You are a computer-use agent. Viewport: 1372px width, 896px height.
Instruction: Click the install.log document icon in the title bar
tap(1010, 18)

--------------------------------

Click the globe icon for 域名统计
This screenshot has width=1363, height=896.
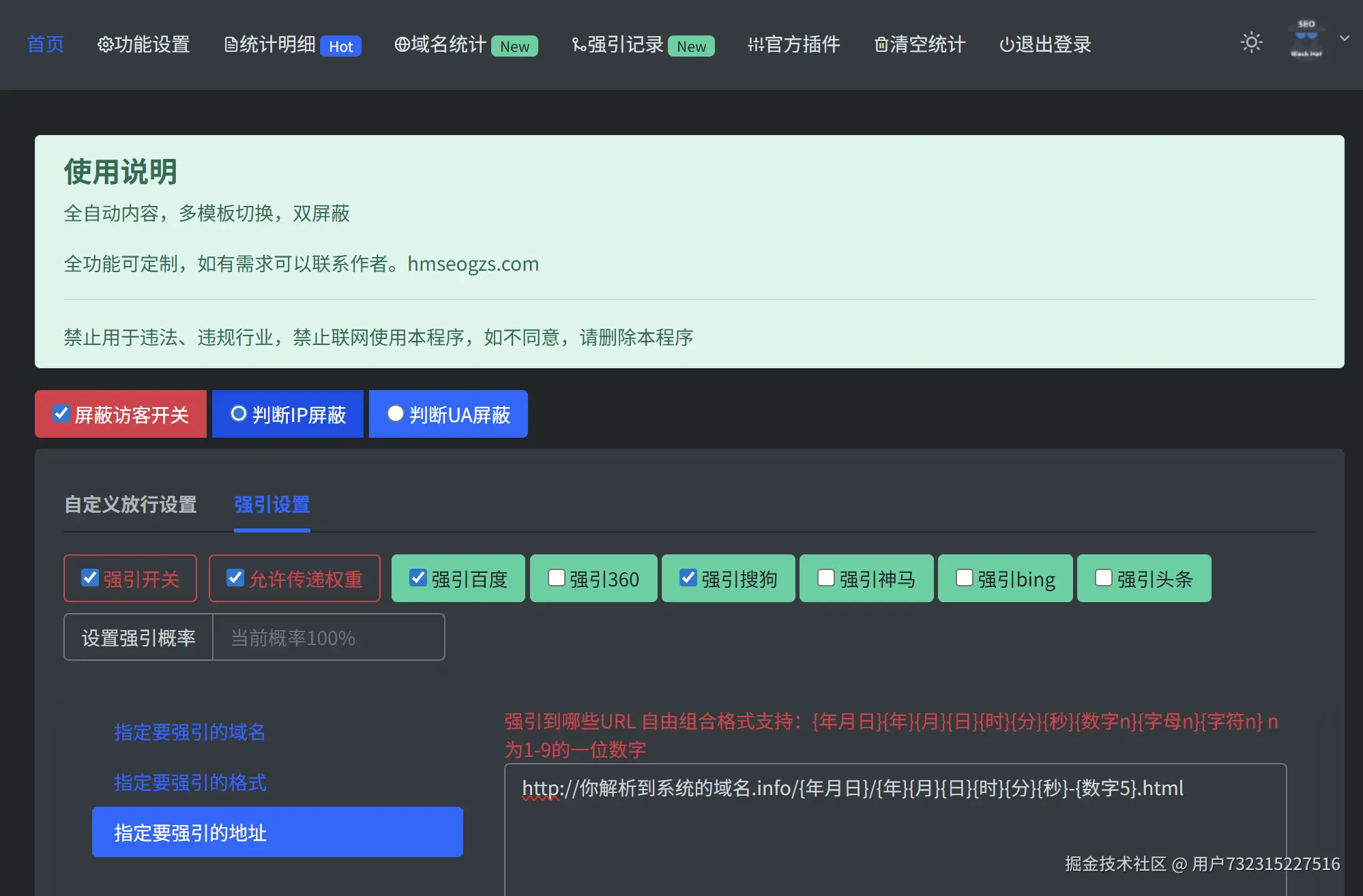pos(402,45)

--------------------------------

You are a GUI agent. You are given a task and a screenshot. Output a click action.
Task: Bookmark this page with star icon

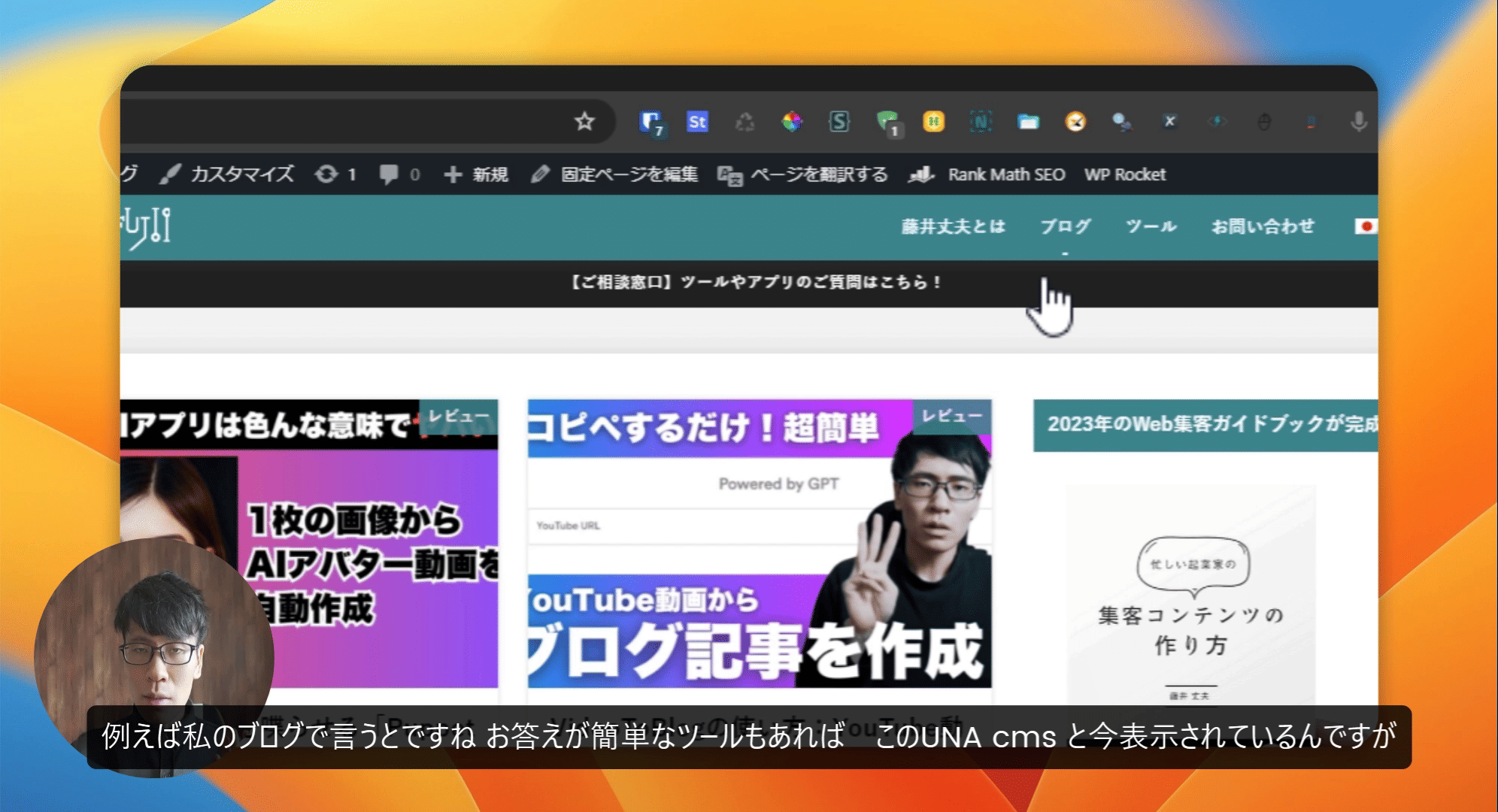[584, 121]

--------------------------------

▸ REQUIRED WORK
Determine how many lines of the data include the word "agent". Reply with the count and no other text.

▸ EXPECTED ANSWER
2